La terapia funcional constituye una intervención esencial para mantener y potenciar la autonomía de las personas mayores en su vida diaria. Su objetivo principal es preservar las capacidades físicas, cognitivas y emocionales necesarias para realizar actividades cotidianas.

En la Residencia y Centro de Día Albertia Lugo ésta terapia se lleva a cabo semanalmente, adaptándose a las necesidades individuales de cada residente.
En un contexto donde el envejecimiento suele ir acompañado de un deterioro funcional progresivo, la terapia funcional se convierte en una herramienta clave para prevenir la dependencia y mejorar la calidad de vida. El propósito es que cada persona mantenga el mayor nivel posible de independencia mediante programas personalizados que combinan ejercicios físicos, estimulación cognitiva y entrenamiento en actividades de la vida diaria. Además, se incorporan estrategias de adaptación ambiental y ayudas técnicas para facilitar las tareas, reduciendo riesgos como caídas o lesiones.
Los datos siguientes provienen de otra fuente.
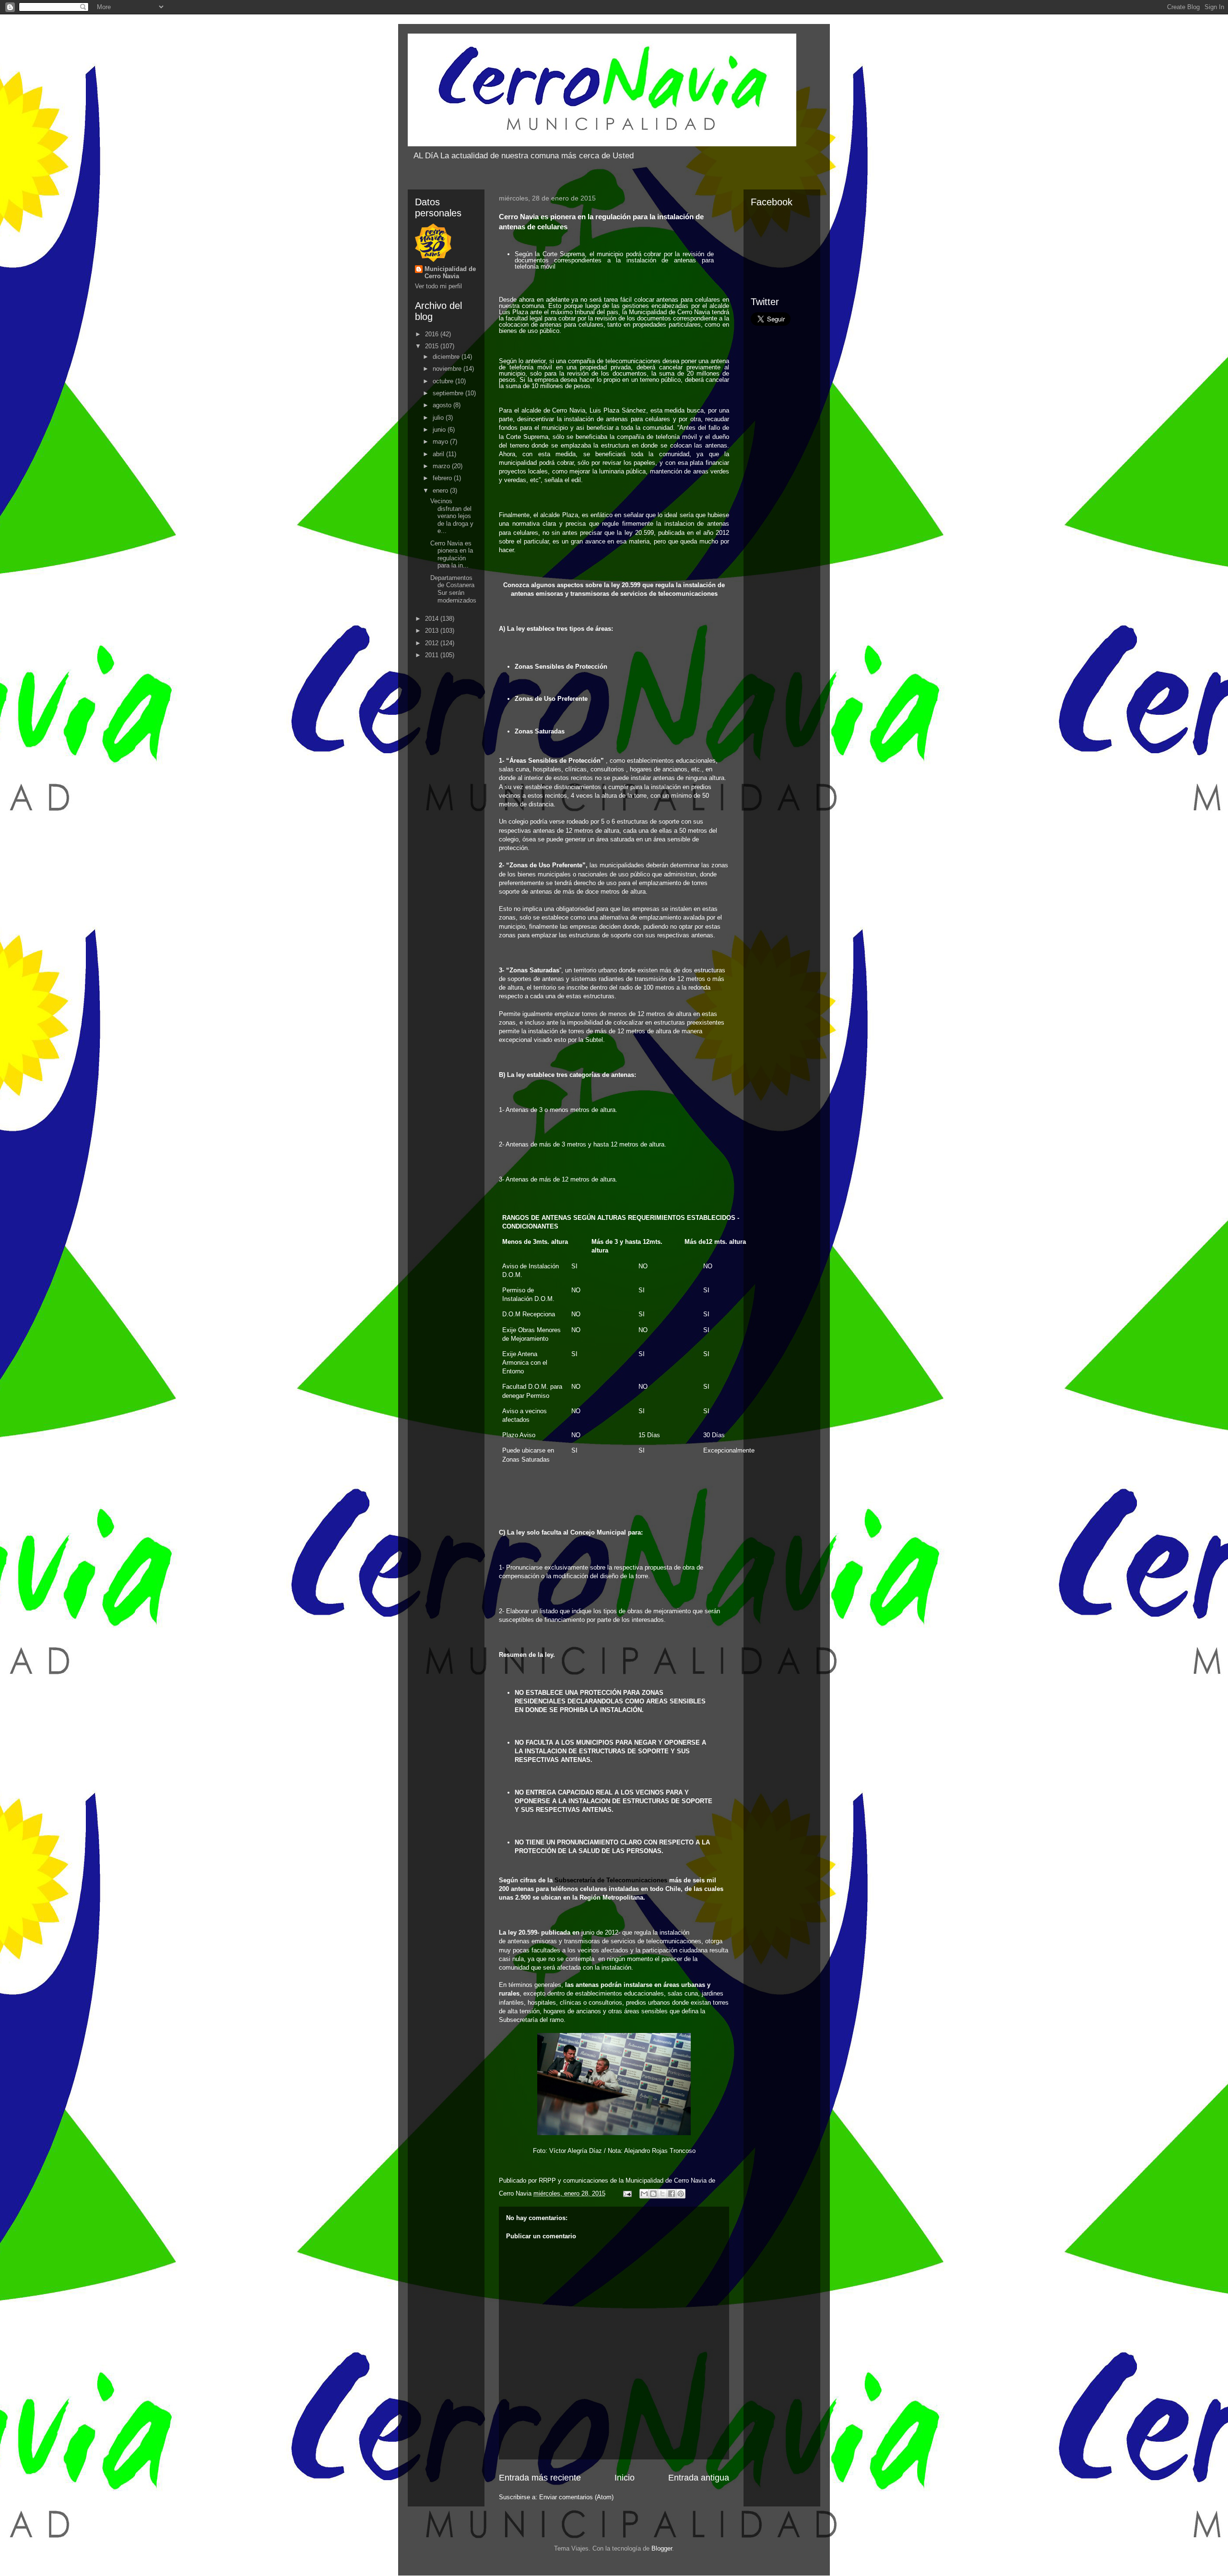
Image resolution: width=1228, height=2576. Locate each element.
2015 (432, 346)
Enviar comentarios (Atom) (576, 2497)
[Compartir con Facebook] (671, 2193)
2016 (432, 334)
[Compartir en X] (662, 2193)
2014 (432, 618)
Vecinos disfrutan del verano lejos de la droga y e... (451, 515)
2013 (432, 630)
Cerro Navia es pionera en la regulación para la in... (451, 554)
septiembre (449, 393)
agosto (443, 405)
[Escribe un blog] (653, 2193)
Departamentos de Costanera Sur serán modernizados (453, 589)
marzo (442, 466)
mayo (441, 441)
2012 (432, 643)
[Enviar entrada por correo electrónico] (627, 2193)
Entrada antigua (698, 2477)
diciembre (447, 356)
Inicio (624, 2477)
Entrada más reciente (540, 2477)
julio (439, 417)
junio (440, 429)
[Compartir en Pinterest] (680, 2193)
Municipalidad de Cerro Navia (450, 272)
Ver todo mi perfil (438, 286)
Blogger (661, 2548)
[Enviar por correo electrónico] (644, 2193)
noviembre (448, 368)
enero (441, 490)
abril (439, 454)
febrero (443, 478)
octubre (444, 381)
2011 (432, 655)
Actividades complementarias y beneficios emocionales
Durante la última semana, un grupo de residentes participó en una actividad funcional complementaria: la elaboración de originales llaveros de hilo. Esta tarea no solo fomentó la creatividad, sino que también ayudó a entrenar la coordinación mano-ojo y la motricidad fina.
La intervención terapéutica va más allá del aspecto físico. Al alcanzar pequeños logros en su autonomía, los residentes experimentan un aumento de autoestima y motivación. Participar activamente en su rutina diaria reduce la sensación de inutilidad o aislamiento, frecuente en personas institucionalizadas, y fortalece los vínculos con el personal y con otros residentes.
En definitiva, la terapia funcional en entornos residenciales no solo mejora el desempeño físico y la autonomía, sino que también contribuye al bienestar emocional y la integración social. Es una práctica fundamental en cualquier modelo de atención centrado en la persona y en el envejecimiento activo.